Conoscenza e aggiornamenti professionali da indossare, da consultare in mobilità, o attraverso il proprio avatar in un’aula virtuale. È la personalizzazione spinta della formazione, il paradigma dell’e-learning in versione 2.0.
I pompieri di Parigi gestiscono gli interventi anti-incendio comunicando con i loro abiti da lavoro e con le attrezzature che indossano. Un sistema di wearable Pc li connette in tempo reale ai database, fornisce loro informazioni sul territorio e sull'entità dei danni, invia dati tecnici per produrre valutazioni immediate e aggiornamenti in tempo reale.

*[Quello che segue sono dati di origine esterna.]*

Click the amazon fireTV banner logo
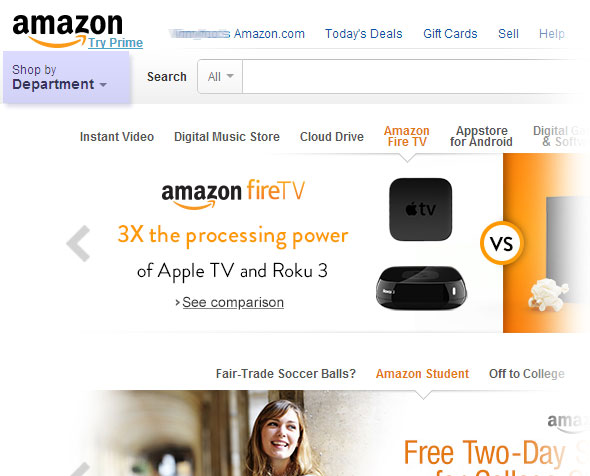 point(233,193)
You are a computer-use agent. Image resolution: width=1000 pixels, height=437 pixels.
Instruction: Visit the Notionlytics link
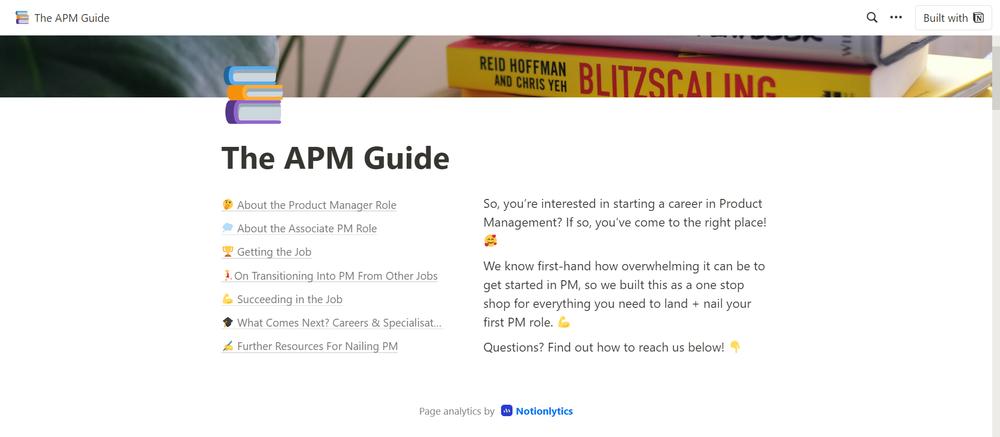click(544, 411)
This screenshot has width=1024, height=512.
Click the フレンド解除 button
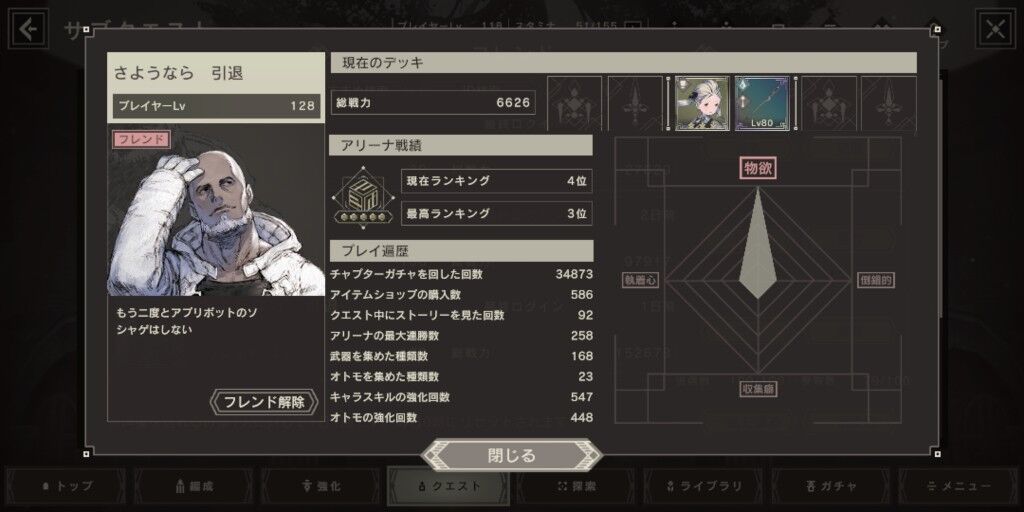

È uno dei molti casi avveniristici di e-learning di seconda generazione: quella formazione sul campo, continua, personalizzata, che si avvale degli ultimi passi avanti della ricerca, cui l'industria e la tecnologia lavorano con nuove e sorprendenti soluzioni.

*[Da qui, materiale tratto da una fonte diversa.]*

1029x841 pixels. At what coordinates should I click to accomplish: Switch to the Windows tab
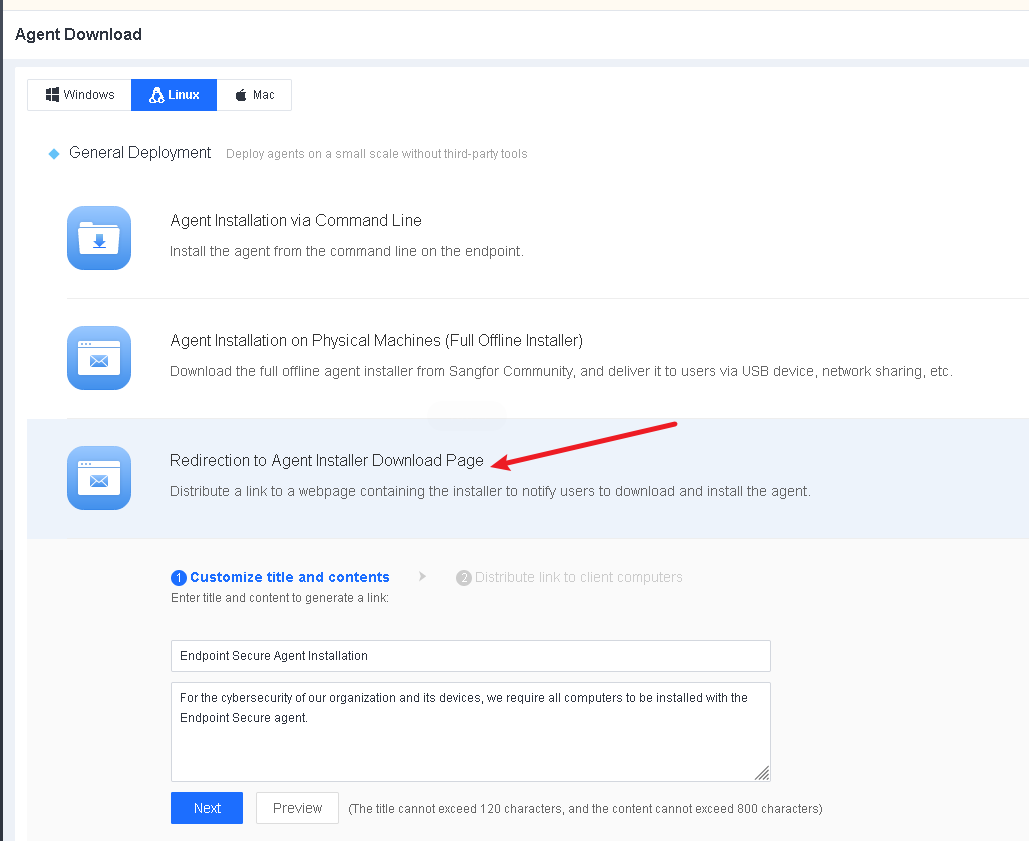79,95
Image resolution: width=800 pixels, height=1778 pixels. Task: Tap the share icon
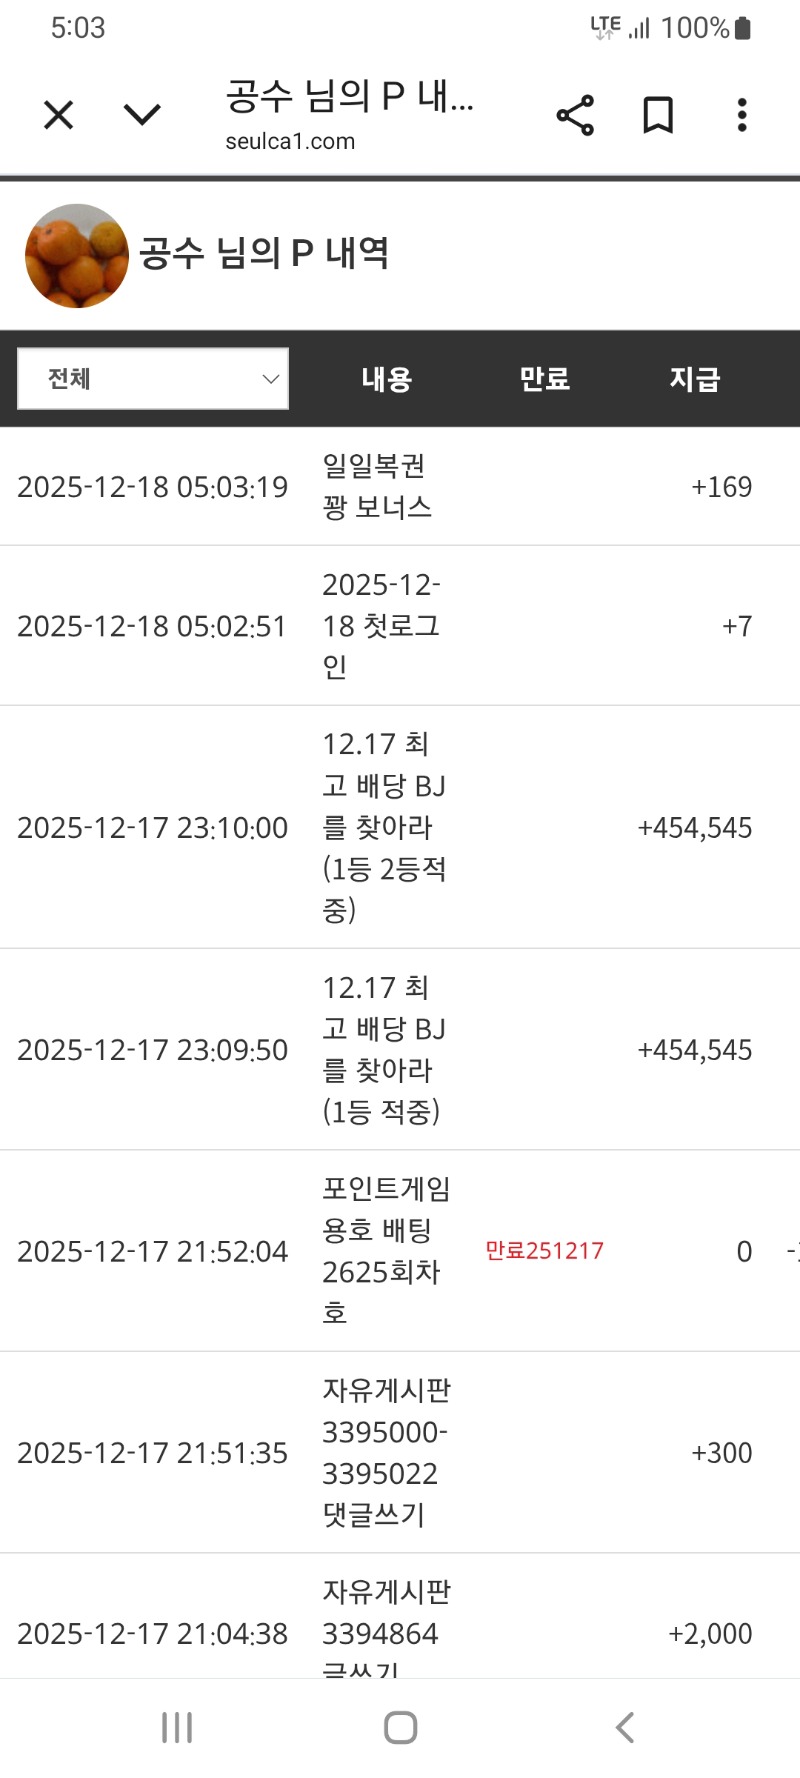[x=575, y=116]
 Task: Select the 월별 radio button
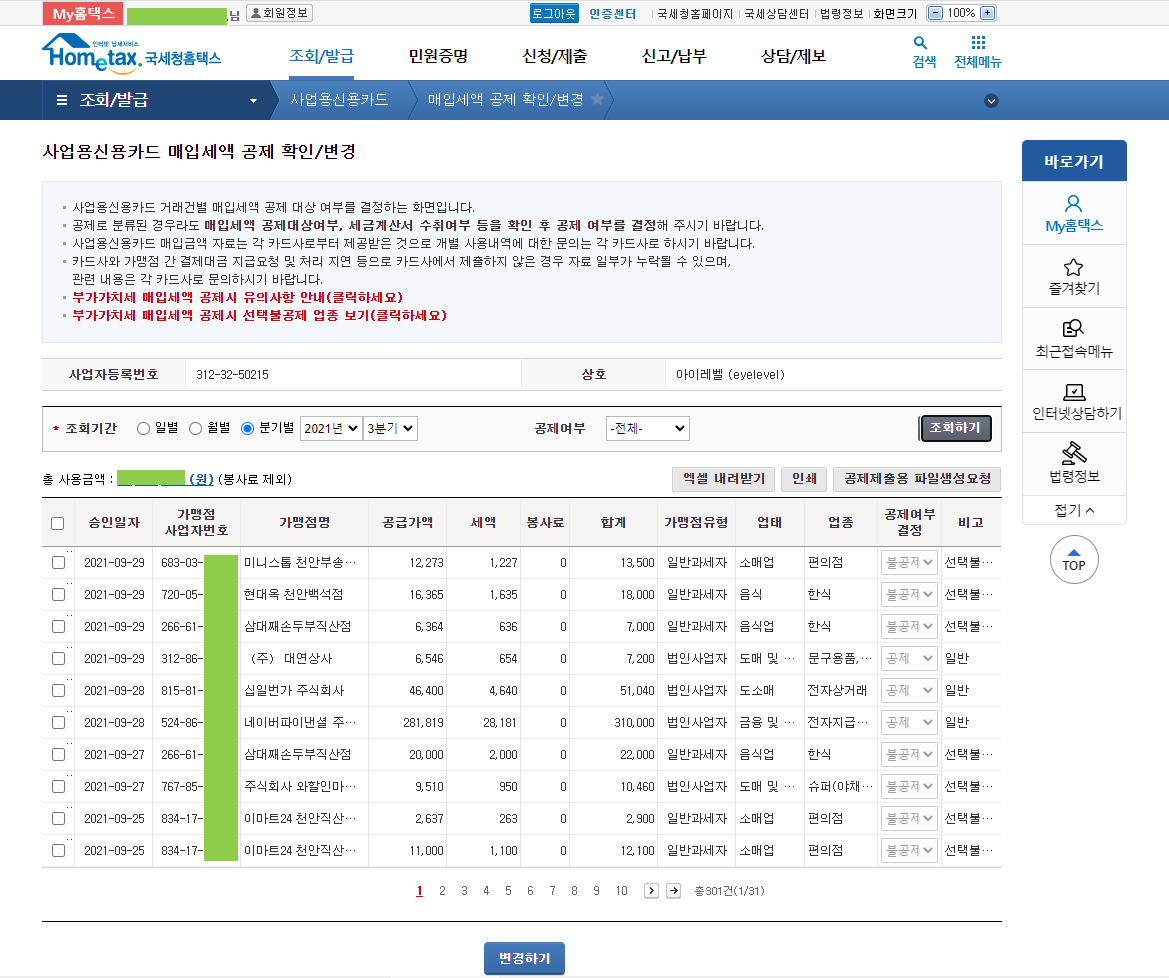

E-learning 2.0 è un cappello dalle falde molto ampie, che ospita sotto di sé tutto quel che è cambiato – in meglio – negli ultimissimi tempi nel campo della formazione online. Rispetto a un passato in cui si sono visti quegli interventi educativi, spesso gestiti dall'alto, che portavano a insegnare e aggiornare a una sola via (appunto dall'alto verso il basso) con margini di soddisfazione molto bassi e un drop out rate, un tasso di rinuncia, molto elevato. Tali sistemi, che fossero universitari, per la pubblica amministrazione o per un'azienda privata, funzionavano solo nei casi in cui vi era (e vi è tuttora) un obbligo di legge nel portare a termine un percorso formativo. Si pensi ai crediti obbligatori per insegnanti e medici. O a determinate dinamiche aziendali che impongono al dipendente la frequenza, in pausa pranzo o in orario di lavoro, di seminari di aggiornamento online e in aula, come i diffusi corsi di lingua.

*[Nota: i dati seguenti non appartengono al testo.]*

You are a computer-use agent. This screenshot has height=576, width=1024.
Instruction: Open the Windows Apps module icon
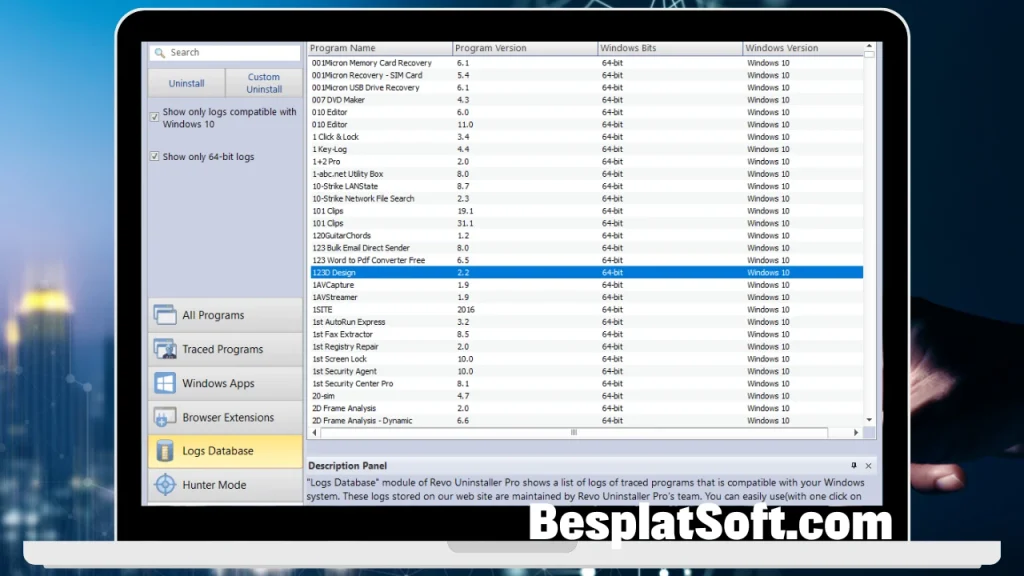click(x=165, y=382)
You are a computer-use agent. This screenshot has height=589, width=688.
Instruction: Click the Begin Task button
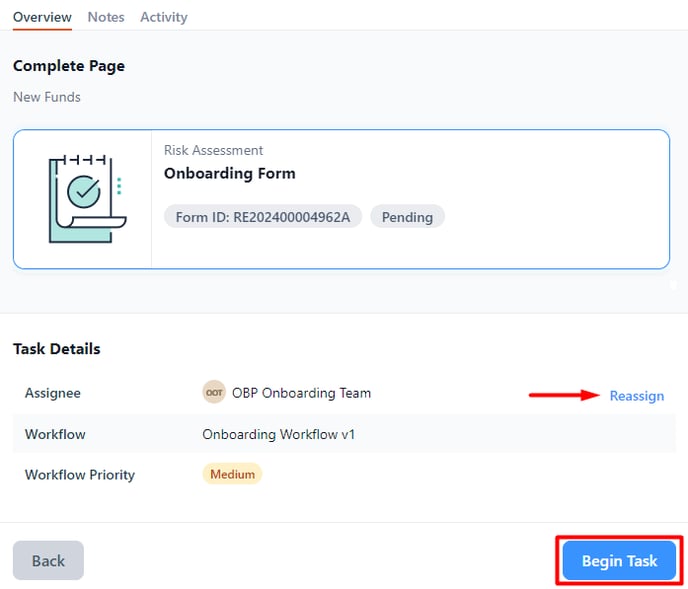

Poi, da almeno un anno, qualcosa è cambiato: il primo indizio importante è dato dalle telecomunicazioni e dalla diffusione capillare dei collegamenti a banda larga, base odierna delle reti aziendali. Il secondo indizio è la diffusione del lavoro in mobilità strutturato tecnologicamente: medici che consultano cartelle cliniche dal palmare in corsia, commerciali che mandano i loro ordini direttamente a un cervellone centrale dal loro smartphone, camionisti che lasciano a piccoli tag Rfid il controllo dello stato di usura dei loro pneumatici, o la registrazione dei loro percorsi a un sistema Gps che oltre ad aiutarli finisce per controllarli spesso oltre il lecito. Il terzo indizio è l'always on, la pervasività dei collegamenti, sempre e ovunque, attraverso qualsivoglia dispositivo, installato anche nei vestiti: è il caso dei pompieri di Parigi, ma non solo, perché riguarda più in generale l'opportunità (e la condanna) di essere sempre rintracciabili.
Un quarto indizio è la diffusione di mondi virtuali, in cui giocare e imparare. Second Life ha fatto scuola, ma ora è il virtual learning che spopola soprattutto nelle grandi aziende più avveniristiche: i dipendenti/discenti imparano, attraverso la loro seconda vita, entrando nei panni del loro avatar. Il quinto indizio è nascosto nel nome stesso di web 2.0, da cui l'e-learning 2.0 ha ereditato il nome: ovvero l'uso di blog, sistemi wiki, social network per creare un circuito, una comunità di insegnamento e apprendimento. Quelle che fino allo scorso anno abbiamo chiamato comunità di pratica, insomma.